Things you shouldn't do
- Attempt to use your telescopes in the city, unless you are only observing extremely bright objects such as planets.
- Try to observe any object when the light path is blocked by any obstructions. This may result in air turbulence by even the slightest winds
- Observe from a house, or worst still, an apartment block!
- Observe through a window
- Plan to observe during changing weather conditions since these are always turbulent
- View immediately after sunset since the earth is still cooling, which causes sever air turbulence. That said, some of the best observing time is often during dawn.
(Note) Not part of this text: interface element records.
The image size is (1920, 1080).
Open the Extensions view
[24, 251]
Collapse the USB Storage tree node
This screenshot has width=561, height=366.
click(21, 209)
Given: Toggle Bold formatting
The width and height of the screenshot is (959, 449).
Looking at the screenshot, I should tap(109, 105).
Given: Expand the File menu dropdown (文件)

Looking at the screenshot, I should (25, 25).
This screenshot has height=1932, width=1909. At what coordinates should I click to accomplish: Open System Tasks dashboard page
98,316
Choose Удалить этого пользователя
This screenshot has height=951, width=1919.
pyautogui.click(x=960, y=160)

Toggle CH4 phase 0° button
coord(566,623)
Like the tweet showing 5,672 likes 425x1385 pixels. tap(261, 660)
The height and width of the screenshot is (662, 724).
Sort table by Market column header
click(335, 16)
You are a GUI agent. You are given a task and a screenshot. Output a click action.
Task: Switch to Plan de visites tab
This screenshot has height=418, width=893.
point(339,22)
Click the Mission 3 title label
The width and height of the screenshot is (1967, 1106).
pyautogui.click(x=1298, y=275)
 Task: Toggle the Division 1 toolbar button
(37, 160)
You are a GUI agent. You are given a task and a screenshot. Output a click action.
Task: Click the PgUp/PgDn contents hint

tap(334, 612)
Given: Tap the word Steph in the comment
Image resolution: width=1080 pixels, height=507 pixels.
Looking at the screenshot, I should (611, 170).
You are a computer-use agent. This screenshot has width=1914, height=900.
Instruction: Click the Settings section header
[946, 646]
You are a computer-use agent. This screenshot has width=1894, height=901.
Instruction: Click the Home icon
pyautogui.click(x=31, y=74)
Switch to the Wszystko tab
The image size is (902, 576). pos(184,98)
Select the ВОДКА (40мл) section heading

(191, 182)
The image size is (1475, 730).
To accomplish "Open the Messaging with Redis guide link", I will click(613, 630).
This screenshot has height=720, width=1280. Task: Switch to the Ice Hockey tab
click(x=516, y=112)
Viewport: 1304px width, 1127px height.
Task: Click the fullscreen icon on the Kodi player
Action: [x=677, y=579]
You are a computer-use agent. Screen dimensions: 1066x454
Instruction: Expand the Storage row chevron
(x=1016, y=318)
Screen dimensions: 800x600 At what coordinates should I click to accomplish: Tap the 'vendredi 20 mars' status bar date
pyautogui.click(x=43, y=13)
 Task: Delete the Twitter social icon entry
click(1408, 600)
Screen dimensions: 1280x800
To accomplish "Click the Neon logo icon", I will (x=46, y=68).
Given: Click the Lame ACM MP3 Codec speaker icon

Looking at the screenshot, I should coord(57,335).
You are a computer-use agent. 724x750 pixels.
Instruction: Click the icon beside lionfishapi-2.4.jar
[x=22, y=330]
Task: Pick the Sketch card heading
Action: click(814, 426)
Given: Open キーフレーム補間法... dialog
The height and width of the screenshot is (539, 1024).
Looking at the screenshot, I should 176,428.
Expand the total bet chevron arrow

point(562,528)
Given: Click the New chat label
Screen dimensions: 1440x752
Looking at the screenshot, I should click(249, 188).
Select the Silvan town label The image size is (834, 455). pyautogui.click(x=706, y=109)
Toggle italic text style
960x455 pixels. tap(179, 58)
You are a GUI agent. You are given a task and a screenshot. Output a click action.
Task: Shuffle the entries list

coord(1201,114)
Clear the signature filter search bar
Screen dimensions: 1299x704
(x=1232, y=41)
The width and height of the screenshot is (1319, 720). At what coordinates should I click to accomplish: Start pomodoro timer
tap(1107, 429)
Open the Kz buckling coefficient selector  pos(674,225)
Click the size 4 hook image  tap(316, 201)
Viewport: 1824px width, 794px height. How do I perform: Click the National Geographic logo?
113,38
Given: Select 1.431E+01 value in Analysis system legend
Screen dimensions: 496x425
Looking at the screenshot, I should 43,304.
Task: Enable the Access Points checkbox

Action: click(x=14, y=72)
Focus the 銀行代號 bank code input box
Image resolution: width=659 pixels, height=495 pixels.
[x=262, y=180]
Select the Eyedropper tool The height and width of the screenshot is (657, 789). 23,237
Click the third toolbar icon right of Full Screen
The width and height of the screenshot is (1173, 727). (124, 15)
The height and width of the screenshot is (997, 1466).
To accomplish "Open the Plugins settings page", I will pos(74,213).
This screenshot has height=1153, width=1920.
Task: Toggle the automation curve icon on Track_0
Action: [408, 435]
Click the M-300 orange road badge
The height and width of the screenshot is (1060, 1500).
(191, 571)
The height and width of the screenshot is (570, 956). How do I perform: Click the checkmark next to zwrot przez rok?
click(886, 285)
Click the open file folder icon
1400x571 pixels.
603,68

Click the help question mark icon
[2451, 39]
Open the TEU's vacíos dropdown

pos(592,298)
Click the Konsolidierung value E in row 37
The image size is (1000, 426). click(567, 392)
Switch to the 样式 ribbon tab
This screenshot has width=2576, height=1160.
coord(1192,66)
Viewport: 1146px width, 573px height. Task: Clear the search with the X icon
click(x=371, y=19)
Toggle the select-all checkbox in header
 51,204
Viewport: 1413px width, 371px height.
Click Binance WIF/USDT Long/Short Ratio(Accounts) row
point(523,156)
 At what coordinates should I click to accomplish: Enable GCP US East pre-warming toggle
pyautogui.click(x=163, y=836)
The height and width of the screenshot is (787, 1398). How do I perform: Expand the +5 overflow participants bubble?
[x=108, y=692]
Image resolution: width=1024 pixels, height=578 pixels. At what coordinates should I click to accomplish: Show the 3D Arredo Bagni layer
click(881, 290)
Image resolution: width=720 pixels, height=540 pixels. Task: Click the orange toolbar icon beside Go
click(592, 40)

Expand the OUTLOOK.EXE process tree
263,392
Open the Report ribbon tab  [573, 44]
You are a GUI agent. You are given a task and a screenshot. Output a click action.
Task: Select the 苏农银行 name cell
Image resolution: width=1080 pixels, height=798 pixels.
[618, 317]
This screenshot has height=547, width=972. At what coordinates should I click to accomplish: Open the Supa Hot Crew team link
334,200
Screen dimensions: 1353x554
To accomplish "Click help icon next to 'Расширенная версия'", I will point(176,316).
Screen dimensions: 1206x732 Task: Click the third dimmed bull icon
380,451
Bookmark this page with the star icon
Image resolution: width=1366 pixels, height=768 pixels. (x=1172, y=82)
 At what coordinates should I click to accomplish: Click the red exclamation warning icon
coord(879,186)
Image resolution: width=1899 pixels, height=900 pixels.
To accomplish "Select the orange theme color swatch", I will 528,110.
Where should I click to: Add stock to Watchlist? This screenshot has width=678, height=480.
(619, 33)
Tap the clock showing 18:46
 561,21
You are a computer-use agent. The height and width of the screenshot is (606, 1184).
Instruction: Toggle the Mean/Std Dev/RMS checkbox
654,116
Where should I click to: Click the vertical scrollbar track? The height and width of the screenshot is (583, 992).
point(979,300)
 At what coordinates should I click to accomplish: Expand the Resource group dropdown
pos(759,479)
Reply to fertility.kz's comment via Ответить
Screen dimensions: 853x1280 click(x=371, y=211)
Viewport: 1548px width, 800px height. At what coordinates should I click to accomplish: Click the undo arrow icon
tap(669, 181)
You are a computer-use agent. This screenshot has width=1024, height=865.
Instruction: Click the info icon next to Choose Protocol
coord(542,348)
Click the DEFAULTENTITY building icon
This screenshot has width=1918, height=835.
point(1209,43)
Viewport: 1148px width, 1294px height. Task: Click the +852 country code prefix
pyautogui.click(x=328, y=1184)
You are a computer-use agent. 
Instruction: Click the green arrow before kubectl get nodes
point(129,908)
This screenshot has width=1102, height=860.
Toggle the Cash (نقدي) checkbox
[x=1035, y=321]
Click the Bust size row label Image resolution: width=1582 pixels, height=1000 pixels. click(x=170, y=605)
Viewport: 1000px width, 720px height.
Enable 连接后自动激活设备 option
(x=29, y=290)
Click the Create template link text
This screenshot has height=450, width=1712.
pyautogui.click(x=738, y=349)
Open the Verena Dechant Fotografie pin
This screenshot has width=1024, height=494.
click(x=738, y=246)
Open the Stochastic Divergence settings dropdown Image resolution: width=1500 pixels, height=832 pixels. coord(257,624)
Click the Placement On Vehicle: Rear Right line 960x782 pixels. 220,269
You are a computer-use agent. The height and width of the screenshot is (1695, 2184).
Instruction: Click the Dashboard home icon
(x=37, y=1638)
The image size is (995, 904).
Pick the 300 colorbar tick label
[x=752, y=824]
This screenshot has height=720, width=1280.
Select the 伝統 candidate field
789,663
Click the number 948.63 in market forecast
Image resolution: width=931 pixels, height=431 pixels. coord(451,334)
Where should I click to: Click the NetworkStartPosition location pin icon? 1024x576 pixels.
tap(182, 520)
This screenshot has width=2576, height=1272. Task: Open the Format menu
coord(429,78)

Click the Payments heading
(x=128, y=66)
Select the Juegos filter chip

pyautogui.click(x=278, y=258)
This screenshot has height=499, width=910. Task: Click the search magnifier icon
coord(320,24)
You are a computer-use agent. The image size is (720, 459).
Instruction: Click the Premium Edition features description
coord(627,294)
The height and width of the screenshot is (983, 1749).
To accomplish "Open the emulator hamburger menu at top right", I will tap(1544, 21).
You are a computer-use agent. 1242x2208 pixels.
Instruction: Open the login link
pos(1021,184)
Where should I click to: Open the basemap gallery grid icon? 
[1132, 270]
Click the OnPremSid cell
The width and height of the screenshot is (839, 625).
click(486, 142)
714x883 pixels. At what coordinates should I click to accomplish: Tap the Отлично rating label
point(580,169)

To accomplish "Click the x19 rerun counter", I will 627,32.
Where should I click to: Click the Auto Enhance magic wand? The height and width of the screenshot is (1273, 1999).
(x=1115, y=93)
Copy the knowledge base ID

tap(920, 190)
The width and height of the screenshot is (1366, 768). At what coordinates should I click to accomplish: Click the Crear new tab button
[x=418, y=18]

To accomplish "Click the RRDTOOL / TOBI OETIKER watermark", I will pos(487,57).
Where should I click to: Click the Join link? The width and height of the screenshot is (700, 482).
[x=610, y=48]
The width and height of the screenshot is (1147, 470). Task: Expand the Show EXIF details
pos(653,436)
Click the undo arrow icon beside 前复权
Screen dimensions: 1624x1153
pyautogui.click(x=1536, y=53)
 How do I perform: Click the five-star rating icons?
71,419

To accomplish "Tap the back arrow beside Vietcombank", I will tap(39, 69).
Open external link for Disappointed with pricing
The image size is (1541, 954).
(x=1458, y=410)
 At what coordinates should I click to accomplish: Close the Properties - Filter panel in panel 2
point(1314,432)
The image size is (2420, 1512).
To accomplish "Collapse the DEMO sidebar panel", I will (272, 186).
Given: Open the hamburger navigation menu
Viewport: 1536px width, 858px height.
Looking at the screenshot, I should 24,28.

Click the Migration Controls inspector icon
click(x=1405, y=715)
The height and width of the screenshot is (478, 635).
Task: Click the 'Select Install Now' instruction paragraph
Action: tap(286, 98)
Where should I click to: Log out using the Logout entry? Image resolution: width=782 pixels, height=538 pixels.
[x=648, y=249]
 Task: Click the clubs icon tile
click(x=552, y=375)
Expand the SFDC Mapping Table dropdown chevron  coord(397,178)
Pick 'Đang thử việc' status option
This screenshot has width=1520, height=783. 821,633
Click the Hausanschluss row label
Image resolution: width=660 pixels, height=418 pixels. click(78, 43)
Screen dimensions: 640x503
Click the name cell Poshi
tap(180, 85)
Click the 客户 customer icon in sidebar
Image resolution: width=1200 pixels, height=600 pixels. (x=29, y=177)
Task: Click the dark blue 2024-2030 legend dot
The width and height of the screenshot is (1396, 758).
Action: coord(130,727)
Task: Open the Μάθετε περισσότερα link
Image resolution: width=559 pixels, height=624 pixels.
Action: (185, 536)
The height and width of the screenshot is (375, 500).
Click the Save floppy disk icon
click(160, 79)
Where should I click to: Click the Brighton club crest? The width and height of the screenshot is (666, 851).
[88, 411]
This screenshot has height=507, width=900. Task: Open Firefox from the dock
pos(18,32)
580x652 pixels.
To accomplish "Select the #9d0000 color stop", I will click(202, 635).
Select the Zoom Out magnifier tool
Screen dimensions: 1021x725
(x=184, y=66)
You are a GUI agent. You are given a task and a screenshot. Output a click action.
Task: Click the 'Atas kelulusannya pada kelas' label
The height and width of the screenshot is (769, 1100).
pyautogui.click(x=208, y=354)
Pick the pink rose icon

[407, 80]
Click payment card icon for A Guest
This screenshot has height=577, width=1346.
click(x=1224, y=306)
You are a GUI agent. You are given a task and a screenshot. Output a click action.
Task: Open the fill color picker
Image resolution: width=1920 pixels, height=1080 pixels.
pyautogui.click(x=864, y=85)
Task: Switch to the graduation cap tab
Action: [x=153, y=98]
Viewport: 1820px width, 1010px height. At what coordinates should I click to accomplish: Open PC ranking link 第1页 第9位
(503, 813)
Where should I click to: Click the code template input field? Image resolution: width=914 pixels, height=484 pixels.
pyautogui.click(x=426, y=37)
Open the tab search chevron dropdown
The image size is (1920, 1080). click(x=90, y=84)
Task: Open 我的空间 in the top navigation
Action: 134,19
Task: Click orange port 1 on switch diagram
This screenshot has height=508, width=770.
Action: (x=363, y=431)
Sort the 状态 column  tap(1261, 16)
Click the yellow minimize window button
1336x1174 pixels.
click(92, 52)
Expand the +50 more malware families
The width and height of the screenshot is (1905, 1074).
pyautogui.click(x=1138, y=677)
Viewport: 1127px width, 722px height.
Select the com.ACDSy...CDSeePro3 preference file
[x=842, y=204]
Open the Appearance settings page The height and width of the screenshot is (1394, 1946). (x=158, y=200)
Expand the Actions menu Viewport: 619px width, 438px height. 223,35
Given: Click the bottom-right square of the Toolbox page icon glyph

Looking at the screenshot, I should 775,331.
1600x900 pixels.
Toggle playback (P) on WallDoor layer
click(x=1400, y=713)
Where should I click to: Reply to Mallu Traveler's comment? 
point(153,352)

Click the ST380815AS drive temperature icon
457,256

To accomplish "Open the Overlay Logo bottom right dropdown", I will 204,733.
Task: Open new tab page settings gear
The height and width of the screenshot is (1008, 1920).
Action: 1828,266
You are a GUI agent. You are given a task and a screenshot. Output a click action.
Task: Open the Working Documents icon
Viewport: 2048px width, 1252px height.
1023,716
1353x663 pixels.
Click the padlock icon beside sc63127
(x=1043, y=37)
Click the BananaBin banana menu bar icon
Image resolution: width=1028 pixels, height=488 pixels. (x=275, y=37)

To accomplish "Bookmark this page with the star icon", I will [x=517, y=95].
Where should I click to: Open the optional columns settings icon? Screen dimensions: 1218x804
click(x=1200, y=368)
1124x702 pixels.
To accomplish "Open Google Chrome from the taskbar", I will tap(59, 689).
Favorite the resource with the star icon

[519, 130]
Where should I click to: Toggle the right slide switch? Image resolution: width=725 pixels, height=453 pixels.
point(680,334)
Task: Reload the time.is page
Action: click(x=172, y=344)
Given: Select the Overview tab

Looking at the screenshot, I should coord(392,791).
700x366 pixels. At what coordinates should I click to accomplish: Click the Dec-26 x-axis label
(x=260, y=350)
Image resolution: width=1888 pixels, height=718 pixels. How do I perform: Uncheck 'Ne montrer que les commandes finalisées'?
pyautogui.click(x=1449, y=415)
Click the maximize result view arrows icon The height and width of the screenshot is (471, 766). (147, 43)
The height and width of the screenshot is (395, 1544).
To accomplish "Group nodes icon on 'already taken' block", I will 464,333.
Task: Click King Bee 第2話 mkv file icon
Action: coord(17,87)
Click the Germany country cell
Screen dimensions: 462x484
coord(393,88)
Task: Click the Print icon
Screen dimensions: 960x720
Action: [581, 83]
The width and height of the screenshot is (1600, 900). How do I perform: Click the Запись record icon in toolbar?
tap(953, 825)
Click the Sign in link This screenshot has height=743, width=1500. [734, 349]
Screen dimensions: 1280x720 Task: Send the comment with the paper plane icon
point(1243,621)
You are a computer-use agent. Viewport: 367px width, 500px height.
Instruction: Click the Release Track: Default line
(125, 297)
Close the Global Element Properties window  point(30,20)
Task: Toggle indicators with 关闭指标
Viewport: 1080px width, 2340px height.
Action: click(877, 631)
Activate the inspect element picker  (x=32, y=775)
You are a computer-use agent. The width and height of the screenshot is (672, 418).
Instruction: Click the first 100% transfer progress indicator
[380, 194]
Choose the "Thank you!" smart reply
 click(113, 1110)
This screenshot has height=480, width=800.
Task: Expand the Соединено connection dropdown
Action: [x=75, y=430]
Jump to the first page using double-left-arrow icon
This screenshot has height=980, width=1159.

- Expect to randomly see interest things
- Use anything except red light when observing. This will minimize effects to your night vision
- Use eyepieces that give you a magnification of less than 14x the aperture in mm. At less than this magnification, the exit pupil of the eyepiece will exceed the entrance pupil of the best eyes.
This list of Do's and Don't for telescope viewing would be very helpful for amateur astronomers.